What is a Clinical Laboratory Scientist?
Clinical laboratory scientists (CLS), also known as medical laboratory scientists (MLS) or medical technologists (MT), work in all areas of the clinical laboratory, including microbiology, chemistry, immunology/serology, hematology, molecular diagnostics and immunohematology (blood banking).
They perform a wide range of testing, from simple pregnancy tests to complex tests for diseases like hepatitis or cancer, using an array of specialized electronic equipment, computers and precision instruments. A CLS will analyze and evaluate laboratory results, perform quality control, troubleshoot equipment and interferences, consult with physicians and medical staff, effectively use supplies to keep within budgets, and report accurate and timely results.
Laboratory testing plays a critical role in the detection, diagnosis and treatment of diseases. Laboratory services may make up 5 percent of a hospital's budget, but make up 70 to 80 percent of the information contained in the electronic medical record. Lab services play a role in 60 to 70 percent of all physicians' critical decisions, such as admittance, discharge and medication.

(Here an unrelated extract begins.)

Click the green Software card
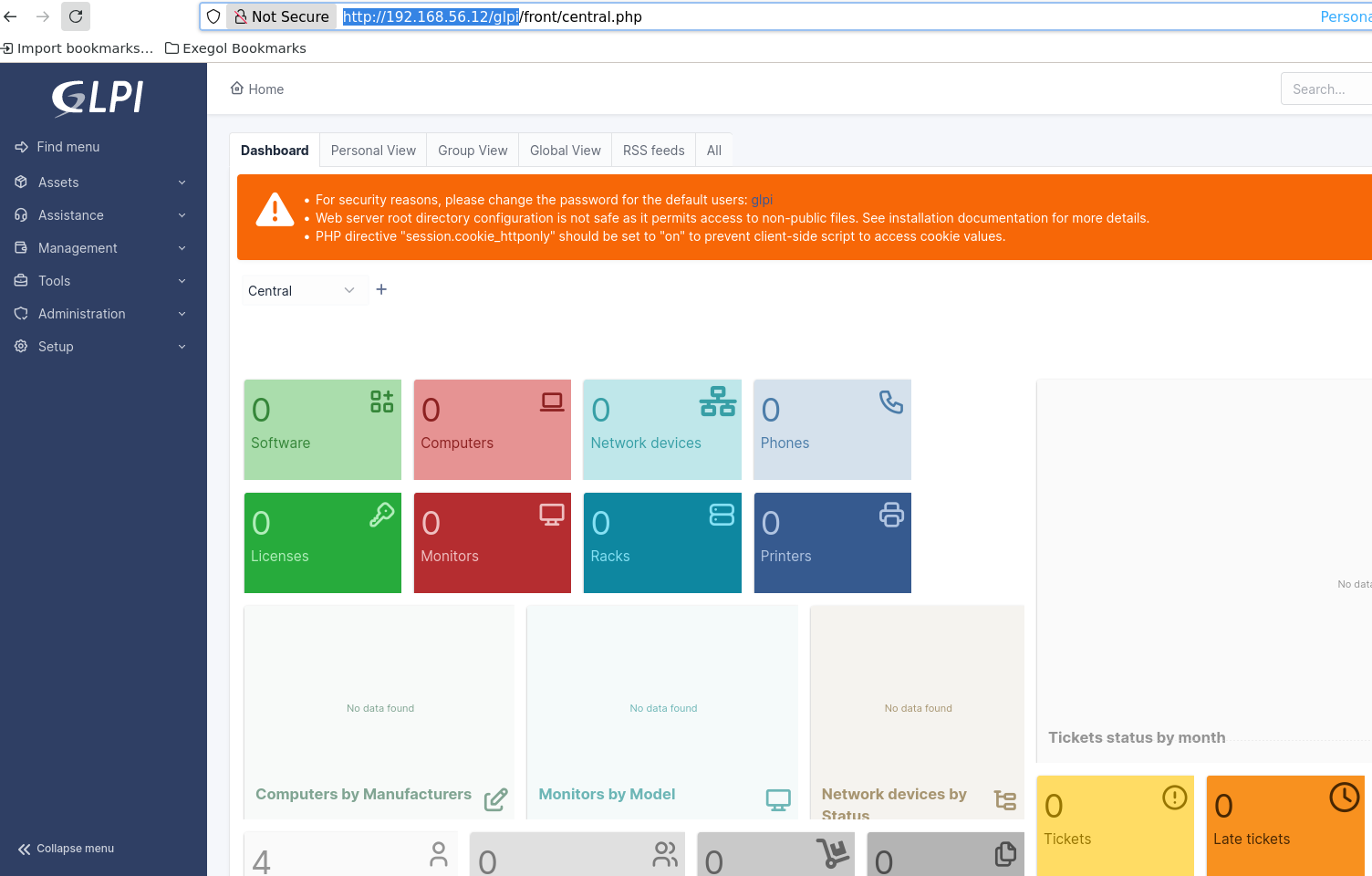The width and height of the screenshot is (1372, 876). pyautogui.click(x=322, y=430)
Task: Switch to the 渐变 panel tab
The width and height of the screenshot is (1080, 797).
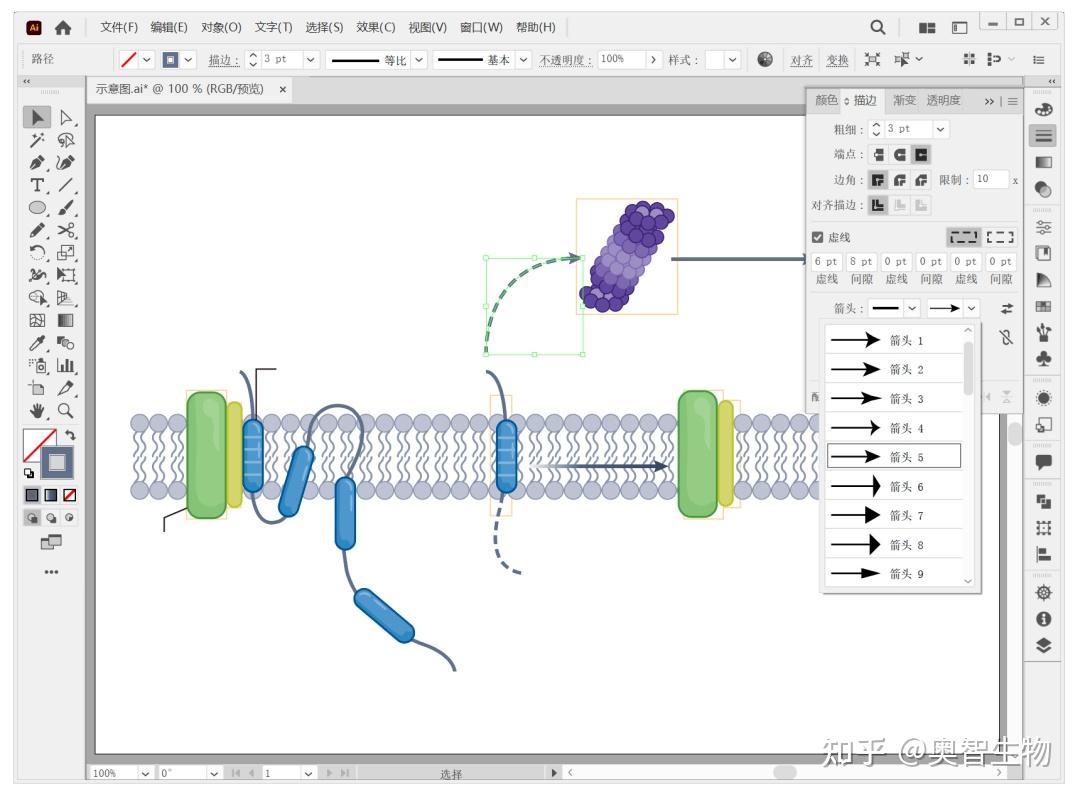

Opportunities for jobs are excellent. Predictions by the U.S. Bureau of Labor indicate that by 2014, the profession will need 149,000 new CLS employees to fill expected vacancies and new positions. Career prospects include healthcare or research and development laboratories, American Red Cross laboratories, pharmaceutical laboratories or sales, laboratories in physician offices or in veterinary medicine, forensic science, genetics, biotechnology laboratories, state health department laboratories, the Center for Disease Control (CDC), the National Cancer Institute (NCI), and post-graduate research and education, including medical and veterinary school. A CLS often starts working in a clinical laboratory then goes on to become hospital or public health educator or administrator.